Instructions for the task:
Look through the listing below for the word "cell" and copy every line where it occurs.

Data records:
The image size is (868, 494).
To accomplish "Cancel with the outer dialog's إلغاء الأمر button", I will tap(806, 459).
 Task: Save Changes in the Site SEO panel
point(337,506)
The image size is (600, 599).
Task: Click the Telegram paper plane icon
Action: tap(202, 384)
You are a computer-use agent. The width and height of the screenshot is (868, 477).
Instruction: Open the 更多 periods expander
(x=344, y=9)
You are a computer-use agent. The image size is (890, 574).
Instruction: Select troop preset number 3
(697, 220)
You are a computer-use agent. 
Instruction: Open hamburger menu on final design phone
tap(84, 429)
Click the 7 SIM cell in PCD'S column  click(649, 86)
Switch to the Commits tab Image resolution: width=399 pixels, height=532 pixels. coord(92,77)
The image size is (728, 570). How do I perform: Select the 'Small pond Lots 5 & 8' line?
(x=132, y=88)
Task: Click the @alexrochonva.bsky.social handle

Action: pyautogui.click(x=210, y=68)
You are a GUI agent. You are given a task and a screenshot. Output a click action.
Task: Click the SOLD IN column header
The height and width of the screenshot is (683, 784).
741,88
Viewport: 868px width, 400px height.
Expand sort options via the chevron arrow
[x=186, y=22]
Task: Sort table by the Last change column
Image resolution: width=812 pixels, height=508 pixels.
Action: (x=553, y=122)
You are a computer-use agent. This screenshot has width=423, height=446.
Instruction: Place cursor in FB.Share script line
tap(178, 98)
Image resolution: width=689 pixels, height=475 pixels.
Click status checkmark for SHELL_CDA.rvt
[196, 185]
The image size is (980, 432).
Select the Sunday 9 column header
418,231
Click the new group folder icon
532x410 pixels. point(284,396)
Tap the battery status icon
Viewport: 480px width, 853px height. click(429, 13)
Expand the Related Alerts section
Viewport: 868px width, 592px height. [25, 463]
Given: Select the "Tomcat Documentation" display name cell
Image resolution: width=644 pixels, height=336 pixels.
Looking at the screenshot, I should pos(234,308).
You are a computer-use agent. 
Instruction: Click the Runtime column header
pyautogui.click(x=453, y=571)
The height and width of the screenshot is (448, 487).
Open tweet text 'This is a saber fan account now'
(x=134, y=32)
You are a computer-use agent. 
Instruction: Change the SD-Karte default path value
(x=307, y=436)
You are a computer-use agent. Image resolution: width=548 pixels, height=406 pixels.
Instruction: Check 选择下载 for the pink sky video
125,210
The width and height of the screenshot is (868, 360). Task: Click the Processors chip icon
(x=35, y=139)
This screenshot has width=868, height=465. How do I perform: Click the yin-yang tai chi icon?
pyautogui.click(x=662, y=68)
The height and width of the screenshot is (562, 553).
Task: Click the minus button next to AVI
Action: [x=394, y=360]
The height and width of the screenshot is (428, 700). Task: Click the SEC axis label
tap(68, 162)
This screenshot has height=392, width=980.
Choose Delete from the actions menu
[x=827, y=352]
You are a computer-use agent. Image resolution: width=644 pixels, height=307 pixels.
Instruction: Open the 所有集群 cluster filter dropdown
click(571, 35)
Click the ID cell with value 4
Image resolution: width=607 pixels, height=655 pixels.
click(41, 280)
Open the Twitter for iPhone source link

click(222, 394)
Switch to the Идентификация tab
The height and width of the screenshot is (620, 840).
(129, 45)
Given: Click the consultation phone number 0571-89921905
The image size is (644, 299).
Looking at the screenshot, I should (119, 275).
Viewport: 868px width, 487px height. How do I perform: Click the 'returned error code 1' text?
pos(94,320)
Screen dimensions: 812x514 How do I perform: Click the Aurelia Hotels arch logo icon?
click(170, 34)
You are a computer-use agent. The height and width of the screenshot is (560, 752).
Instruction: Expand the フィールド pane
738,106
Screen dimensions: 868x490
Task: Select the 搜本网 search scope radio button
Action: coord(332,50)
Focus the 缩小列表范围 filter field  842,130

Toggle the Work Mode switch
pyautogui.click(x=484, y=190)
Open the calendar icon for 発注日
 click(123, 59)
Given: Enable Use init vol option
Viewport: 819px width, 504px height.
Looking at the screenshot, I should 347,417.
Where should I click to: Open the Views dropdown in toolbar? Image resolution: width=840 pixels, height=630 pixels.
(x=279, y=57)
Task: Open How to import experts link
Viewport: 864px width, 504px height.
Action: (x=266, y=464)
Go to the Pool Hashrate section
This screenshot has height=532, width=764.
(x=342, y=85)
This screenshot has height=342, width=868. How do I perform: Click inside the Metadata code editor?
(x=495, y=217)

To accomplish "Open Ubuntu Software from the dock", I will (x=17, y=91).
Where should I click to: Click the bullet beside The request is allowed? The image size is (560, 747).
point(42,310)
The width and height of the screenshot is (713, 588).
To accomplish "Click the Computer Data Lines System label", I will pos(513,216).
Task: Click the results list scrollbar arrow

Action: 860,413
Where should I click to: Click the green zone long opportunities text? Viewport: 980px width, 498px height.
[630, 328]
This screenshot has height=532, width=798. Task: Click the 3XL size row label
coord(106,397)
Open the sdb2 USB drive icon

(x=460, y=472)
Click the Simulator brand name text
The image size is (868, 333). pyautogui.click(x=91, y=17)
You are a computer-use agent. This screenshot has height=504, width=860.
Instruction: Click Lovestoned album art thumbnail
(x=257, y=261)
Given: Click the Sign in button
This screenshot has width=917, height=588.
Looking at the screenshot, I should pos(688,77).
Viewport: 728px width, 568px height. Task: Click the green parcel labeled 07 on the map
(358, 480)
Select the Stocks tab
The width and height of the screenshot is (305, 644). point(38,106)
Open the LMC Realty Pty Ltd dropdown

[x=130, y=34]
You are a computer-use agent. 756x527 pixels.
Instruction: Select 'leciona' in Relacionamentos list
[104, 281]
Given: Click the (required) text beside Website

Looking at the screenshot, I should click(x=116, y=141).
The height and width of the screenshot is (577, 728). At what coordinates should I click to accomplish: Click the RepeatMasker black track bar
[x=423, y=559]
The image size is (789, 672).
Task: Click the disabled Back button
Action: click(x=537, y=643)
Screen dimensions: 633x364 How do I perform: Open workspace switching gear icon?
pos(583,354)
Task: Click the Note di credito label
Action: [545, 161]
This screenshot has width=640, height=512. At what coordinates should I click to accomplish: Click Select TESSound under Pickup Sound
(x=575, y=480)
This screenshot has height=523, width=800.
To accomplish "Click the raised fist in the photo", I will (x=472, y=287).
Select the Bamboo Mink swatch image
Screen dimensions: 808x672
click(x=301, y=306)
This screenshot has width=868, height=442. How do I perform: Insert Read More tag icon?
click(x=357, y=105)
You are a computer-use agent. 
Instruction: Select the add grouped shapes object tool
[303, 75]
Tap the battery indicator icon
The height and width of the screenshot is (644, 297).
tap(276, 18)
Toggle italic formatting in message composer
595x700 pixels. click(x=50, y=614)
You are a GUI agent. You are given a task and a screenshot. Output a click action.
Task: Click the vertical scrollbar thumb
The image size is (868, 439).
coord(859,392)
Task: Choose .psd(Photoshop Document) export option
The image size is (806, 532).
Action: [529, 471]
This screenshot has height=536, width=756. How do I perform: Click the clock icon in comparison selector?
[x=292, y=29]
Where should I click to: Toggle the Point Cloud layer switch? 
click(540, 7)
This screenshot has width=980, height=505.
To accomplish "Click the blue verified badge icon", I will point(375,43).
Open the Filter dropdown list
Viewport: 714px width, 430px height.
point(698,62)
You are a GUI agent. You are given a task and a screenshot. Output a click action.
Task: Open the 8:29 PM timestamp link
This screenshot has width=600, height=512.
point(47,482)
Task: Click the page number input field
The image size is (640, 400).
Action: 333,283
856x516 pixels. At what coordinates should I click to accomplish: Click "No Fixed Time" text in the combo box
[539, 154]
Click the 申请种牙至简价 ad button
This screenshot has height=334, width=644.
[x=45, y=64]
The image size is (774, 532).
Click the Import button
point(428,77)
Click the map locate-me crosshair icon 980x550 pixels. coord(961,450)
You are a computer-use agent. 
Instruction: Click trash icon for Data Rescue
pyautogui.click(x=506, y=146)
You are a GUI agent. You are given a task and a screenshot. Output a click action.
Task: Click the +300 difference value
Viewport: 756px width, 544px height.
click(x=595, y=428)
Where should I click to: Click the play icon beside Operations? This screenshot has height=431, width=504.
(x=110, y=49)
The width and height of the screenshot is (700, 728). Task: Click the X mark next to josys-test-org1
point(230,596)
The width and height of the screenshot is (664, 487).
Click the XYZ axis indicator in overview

The completed task:
Click the 7 SIM cell in PCD'S column  click(649, 86)
Given: Select the "Tomcat Documentation" display name cell
Click the ID cell with value 4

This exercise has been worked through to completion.